Please change "shortcut icon" to "shortcut button" in the stretch of entries from the line containing "Check the 'Задача № 1' checkbox" through the line containing "coord(929,1050)", and give those lines again with everything else unchanged. Leave the pictures out of your answer.
* BEGIN MATERIALS PROVIDED *
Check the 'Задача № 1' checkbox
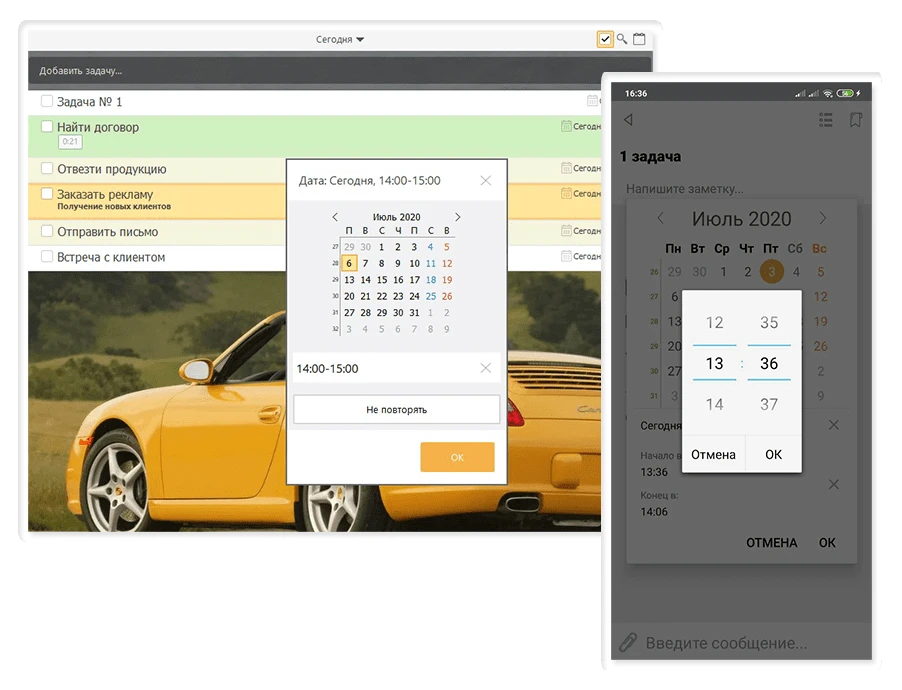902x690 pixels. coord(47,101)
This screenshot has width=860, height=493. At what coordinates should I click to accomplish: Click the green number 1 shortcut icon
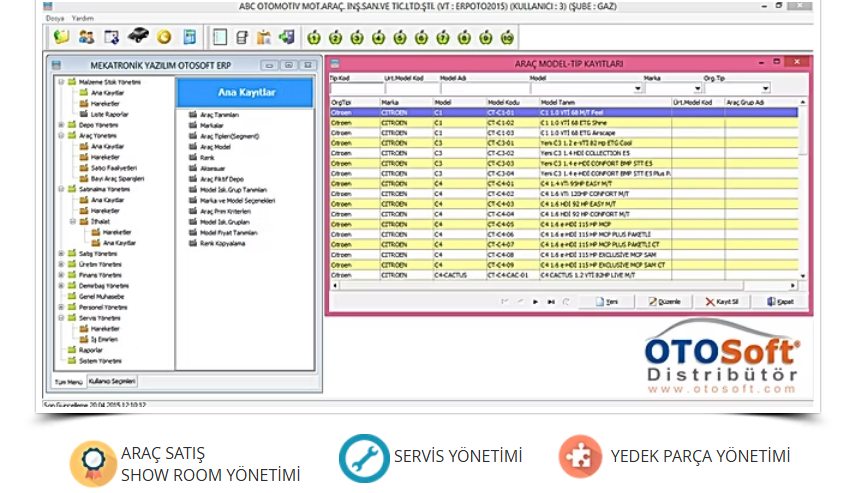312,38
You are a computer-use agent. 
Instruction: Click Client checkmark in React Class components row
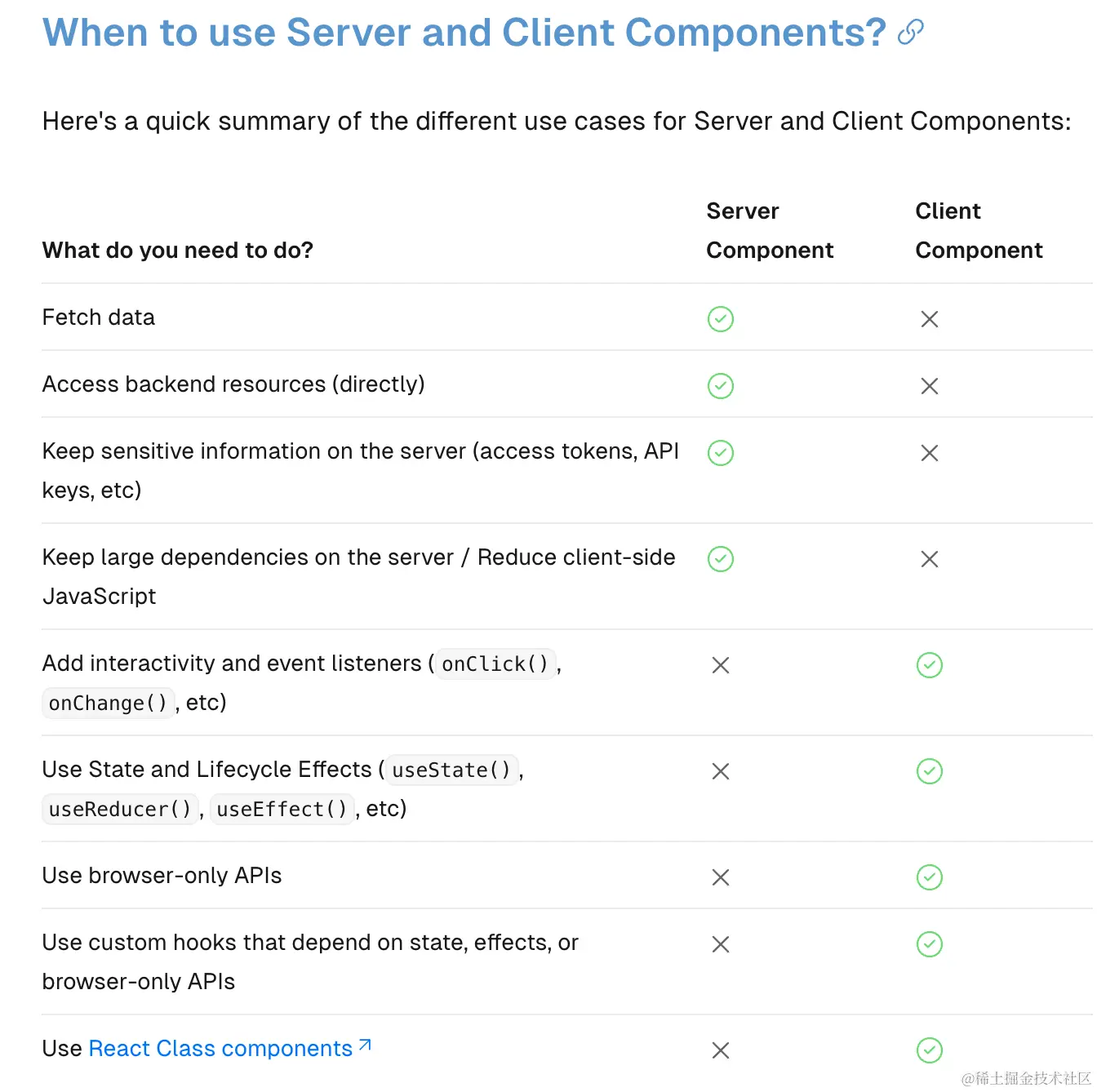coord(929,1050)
* END MATERIALS PROVIDED *
* BEGIN MATERIALS PROVIDED *
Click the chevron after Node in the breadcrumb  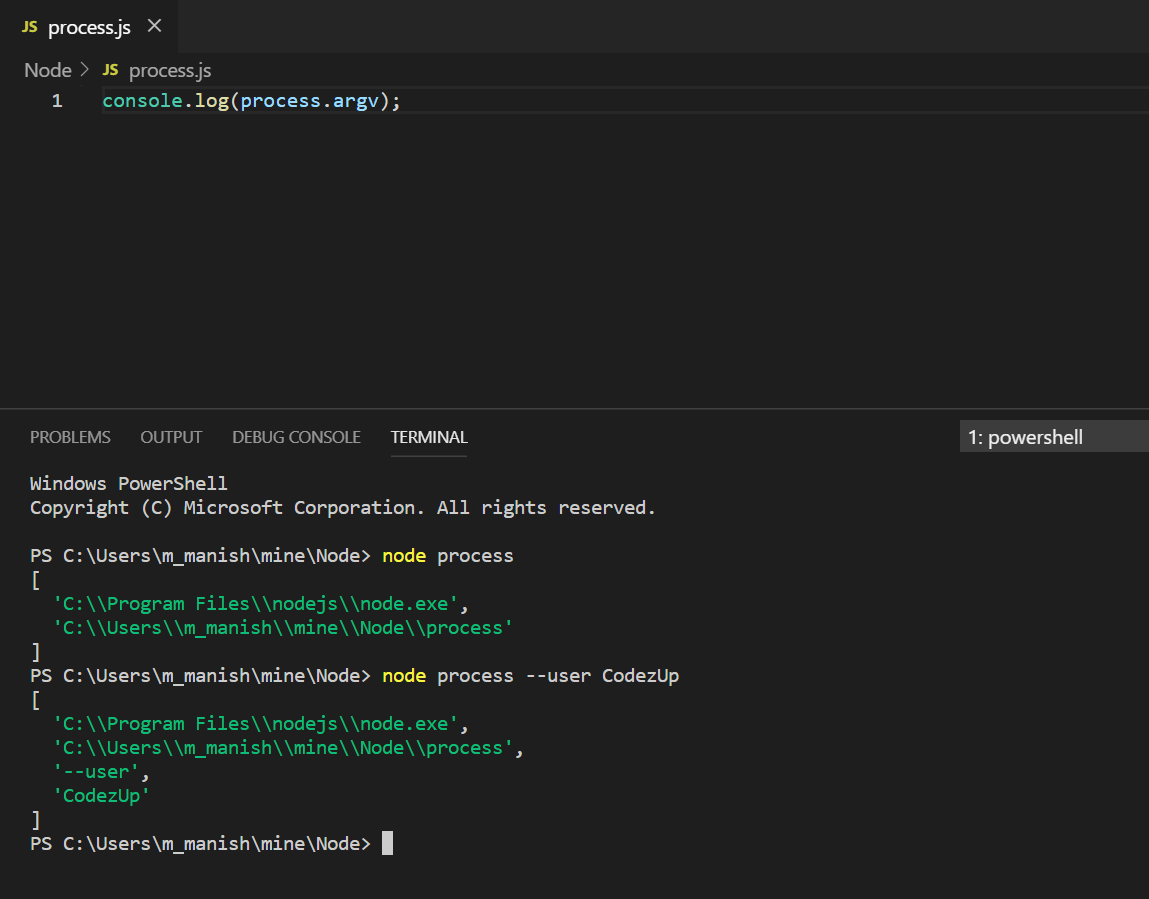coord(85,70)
* END MATERIALS PROVIDED *
:: TASK RESULT ::
Check the 'Задача № 1' checkbox
902x690 pixels. coord(47,101)
This screenshot has width=860, height=493. At what coordinates should I click to accomplish: Click the green number 1 shortcut button
312,38
You are a computer-use agent. 
Instruction: Click Client checkmark in React Class components row
coord(929,1050)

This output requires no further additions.